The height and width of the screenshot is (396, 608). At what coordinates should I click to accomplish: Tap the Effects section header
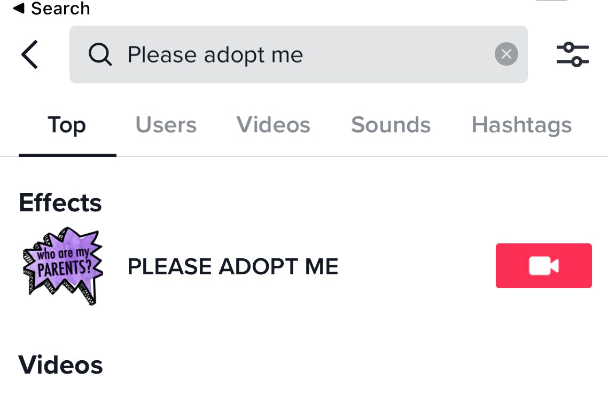pos(60,202)
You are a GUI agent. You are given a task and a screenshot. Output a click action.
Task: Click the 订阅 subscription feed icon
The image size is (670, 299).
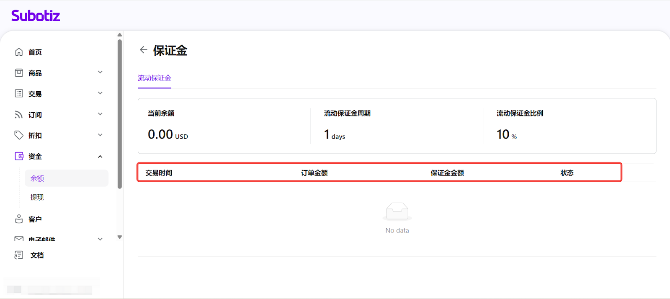pos(19,114)
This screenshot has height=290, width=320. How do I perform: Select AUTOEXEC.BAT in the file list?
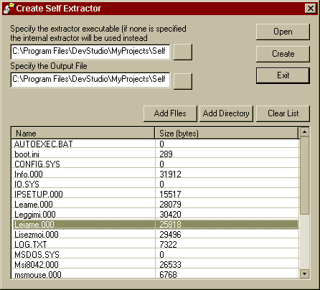click(x=155, y=144)
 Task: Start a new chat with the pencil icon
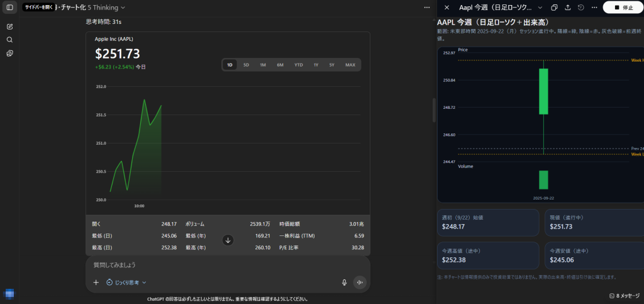pos(9,26)
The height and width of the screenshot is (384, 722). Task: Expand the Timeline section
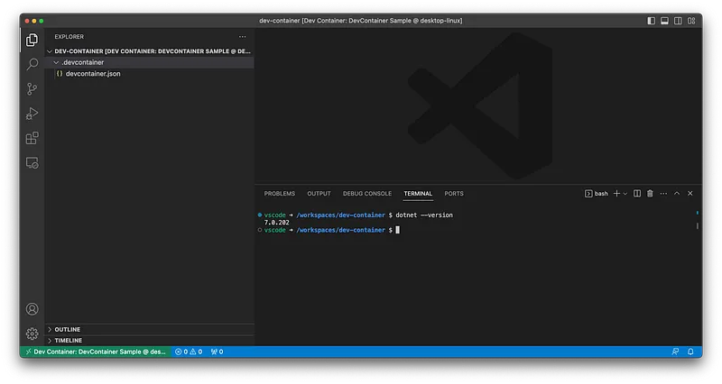[69, 340]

^^^^

Print the items above, starting with the line that contains "This screenshot has" and continuing through the end of the items. Leave the pictures out.

This screenshot has height=290, width=320. How do I perform: Select AUTOEXEC.BAT in the file list?
click(x=155, y=144)
 Task: Start a new chat with the pencil icon
pos(9,26)
The height and width of the screenshot is (384, 722). Task: Expand the Timeline section
[69, 340]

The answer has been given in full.